As if the time constraint wasn’t enough, retailers had to contend with manufacturers not having the product they’re selling. Part of the reason is the second cigar boom we’re in right now, part of the reason is the global pandemic, and part of the reason is that some manufacturers attended the TPE (Tobacco Plus Expo) earlier this year and sold out. While the premium cigar industry attending the TPE is something that deserves its own article, I will say this: For an industry (the premium cigar industry) that has worked hard to politically separate themselves from other tobacco products (chew, cigarettes, vape, CBD, etc…), to throw their hat in with those same products is, at best “bad optics” and at worst, short sided. But I digress.
Beyond not just having the product, retailers faced another dilemma altogether…whether to attend or not. I know of several retailers that chose not to attend because there was no real reason to. Outside of getting the “exclusives” available only to those who attended the trade show, retailers could get the same deals that those in attendance got, and without having to spend the money to attend a trade show in Las Vegas. While the PCA and some manufacturers did their best to entice retailers to attend with “PCA Exclusive” cigars, most of these “exclusives” were nothing more than existing blends in a different vitola. For a lot of retailers, that just wasn’t enough to justify the extra expense to attend. While the PCA has promised that they’re working with manufacturers to ensure more enticing “exclusives” next year, this year was a miss for retailers.
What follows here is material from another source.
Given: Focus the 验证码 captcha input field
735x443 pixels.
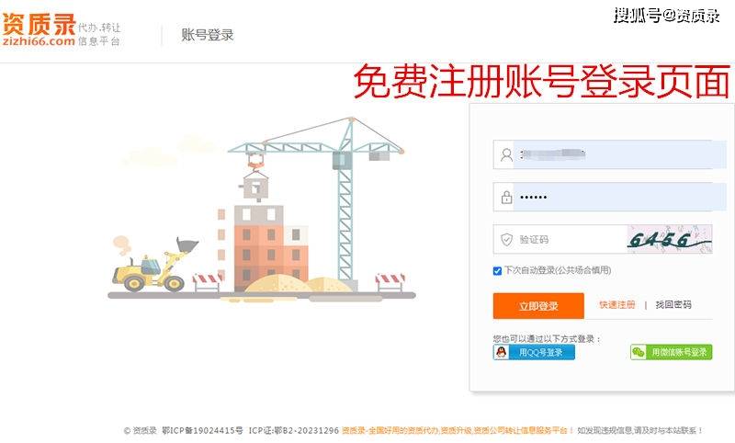Looking at the screenshot, I should point(560,239).
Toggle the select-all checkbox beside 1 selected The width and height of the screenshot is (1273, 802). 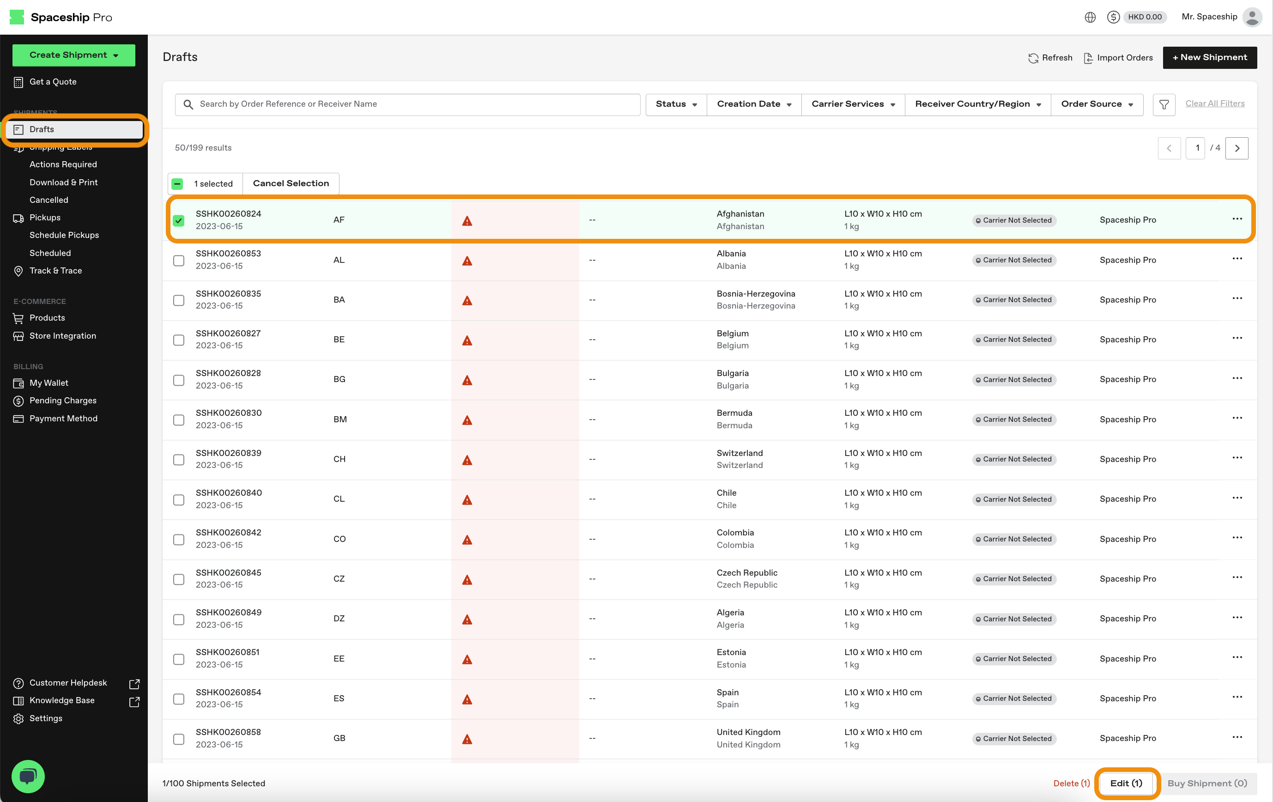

What the PCA did a really good job for this year’s trade show was highlighting the event as an opportunity to network and come together as an industry. They nailed it. While the absence of the “big four” was big news last year, it was kind of forgot about this year. A global pandemic really made the focus about being able to finally come together. Honestly, it was a breath of fresh air. Those of us in and around the industry know that the premium cigar industry is fractured. There are cliques and groups that actively try to tear the other down. But if the cigar industry stands any chance of weathering the state and federal fights that are ahead of us, we need more of this type of community bonding and less of the in-fighting and bickering that seems to make the headlines month after month. In this respect, this year’s trade show was a hit.
Overall, my opinion is that the PCA 2021 Trade Show was a hit and a success by most metrics. Were there far fewer vendors and exhibitors there? Yes? Did that mean that business didn’t get done? No. Could things have been done better? Sure. But what gets lost in all of this is that the global pandemic is still going on and the PCA had only a hundred days to make this year’s trade show happen. The second cigar boom is just getting started and this year’s trade show is something that the PCA, and the cigar industry as a whole, can build on.